It’s the Oscar’s second consecutive year of selecting twenty all-white Best Acting nominees. Additionally, not a single Best Picture nominee has a non-white lead actor or actress, and there is only one Best Director nominee of color. Redeeming? Not even a little bit. One thing that we can notice, however, is that LGBTQ+ stories are slowly becoming more mainstream: less of a topic to spark discussions and confrontations amid bites of popcorn (beyond how “feminine” Eddie Redmayne became for the role), and more of the norm.
In this case, I am speaking about two of this year's most widely and positively reviewed films: Carol, starring Cate Blanchett and Rooney Mara, and The Danish Girl, starring Redmayne and Alicia Vikander.
I am not forgetting the fact that none of the three actors in these films are actually lesbian or transgender themselves, or that neither of the stories feature queer or trans people of color. Both films did receive two Acting nominations, however: one each in the Leading (Blanchett and Redmayne) and Supporting (Mara and Vikander) categories.
I will not attempt to compare these two films; rather I will review them alongside each other.
Neither films take place in an era when lesbians, trans, and other gender nonconforming and queer folks were at all seen as “regular” or “normal.” The Danish Girl takes place in mid-1920s Copenhagen, sparkling with fine art, music, and fashion; Carol takes place in mid-1950s Manhattan, filled with big, beautiful cars and bouffant hairstyles. Neither time period involves acceptance of gay, lesbian, and trans people, let alone a vocabulary consisting of those terms.
While doing some last-minute Christmas shopping in Manhattan, Carol Aird, a beautiful, sophisticated, and soon-to-be-divorced New Jersey homemaker, spots a shop girl named Therese across the merchandise floor. Blanchett pours every possible ounce of muted seduction into Carol, from her first comment on Therese’s Santa hat attire (“I like the hat”) on.
Their romance unfolds through longing looks, fingers laying on shoulders, and a lengthy, almost claustrophobic, road trip. Rooney Mara is similarly able to capture an innocent yet incredibly curious young woman trying to escape the social norms of heterosexual desire and marriage that make her so unhappy.

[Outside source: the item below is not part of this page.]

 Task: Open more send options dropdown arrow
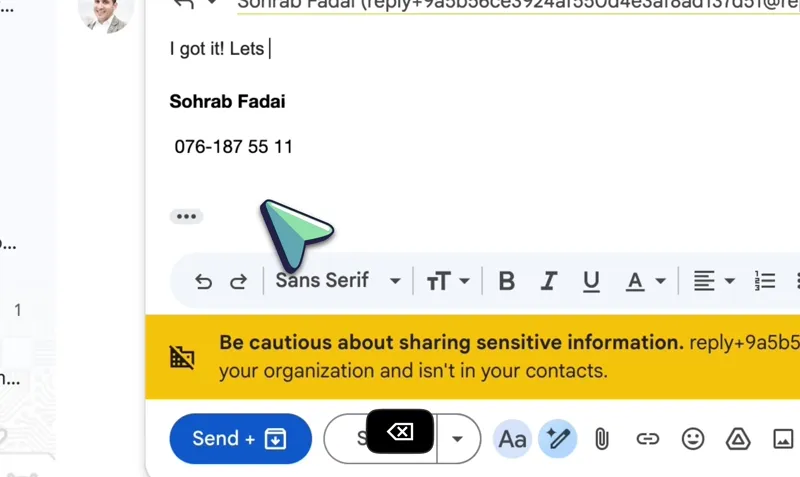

Carol is an adaptation of the 1952 novel of the same name by Patricia Highsmith. The adaptation did not attempt to modernize the story at all, or present it from a more modern and accepting perspective.
If there’s one word I have used to describe Carol, it’s ‘subtle’, and overwhelmingly so.
Many things go unmentioned or unnamed: “lesbians” or “homosexuals” become “those kinds of people;” Carol is slapped with a “morality clause” by her estranged husband in their child custody proceedings due to her past homosexual experiences. She even undergoes shock therapy as a cure for her condition, but this is merely mentioned and never developed as a side story line. It’s as if the film was made in the 1950s, granted for a very selective audience.
The Danish Girl, on the other hand, my one word description would simply be ‘beautiful’. Interspersed shots of the Danish coast and countryside mirror the elegance of Copenhagen, pre-War Dresden, and Roaring Twenties Paris.
Eddie Redmayne transforms into the delicately alluring Lili Elbe, a Danish artist initially known as Einar Wegener and one of the first identifiable recipients of sexual affirmation surgery. Lili’s transformation begins with a simple game of dress-up: her wife Gerda, also an artist, needs her to pose as a ballerina to model for one a painting. They then decide to dress her up as the newly named Lili for an artist soirée and make a ruse out of it.
As Einar becomes Lili, and Lili becomes a more real and constant presence both in Einar’s mind and in Gerda’s world, they begin to grapple with the real world outside their dreamy, echoey apartment. As Einar seeks the affirmation surgery, the couple must battle judgment and disbelief. “I believe I am a woman,” Einar utters, almost embarrassed, to the tenth doctor they seek out. “I believe it too,” commands Gerda.
The Danish Girl is really both Redmayne and Vikander’s film, so much so that I think Vikander should have been considered for the Best Actress nomination rather than Supporting Actress. There’s a depth, truth, and unsettledness that makes the film and their performances all the more powerful.
The film is also a transformation for director Tom Hooper, who usually puts out grandiose, elegant crowd-pleasers (The King’s Speech and Les Misérables). Unlike those films, with an easy target audience and easily likeable stories and characters, Lili Elbe’s story is certainly not an “easy” tale. But Hoopers’ finesse for creating approachable hits (at the box office and at the Oscars) did wonders in turning Lili and Gerda’s heart-wrenching struggle into an attainable and pleasing two-hour spectacle.
In a landmark year for gay rights and trans visibility, it’s simply fitting that two of the years’ most critically successful films are not only about the LGBTQ+ community, but feature two women characters as leads. Sensuality, beauty, and elegance make both these films equal parts captivating, unsettling, and dynamic.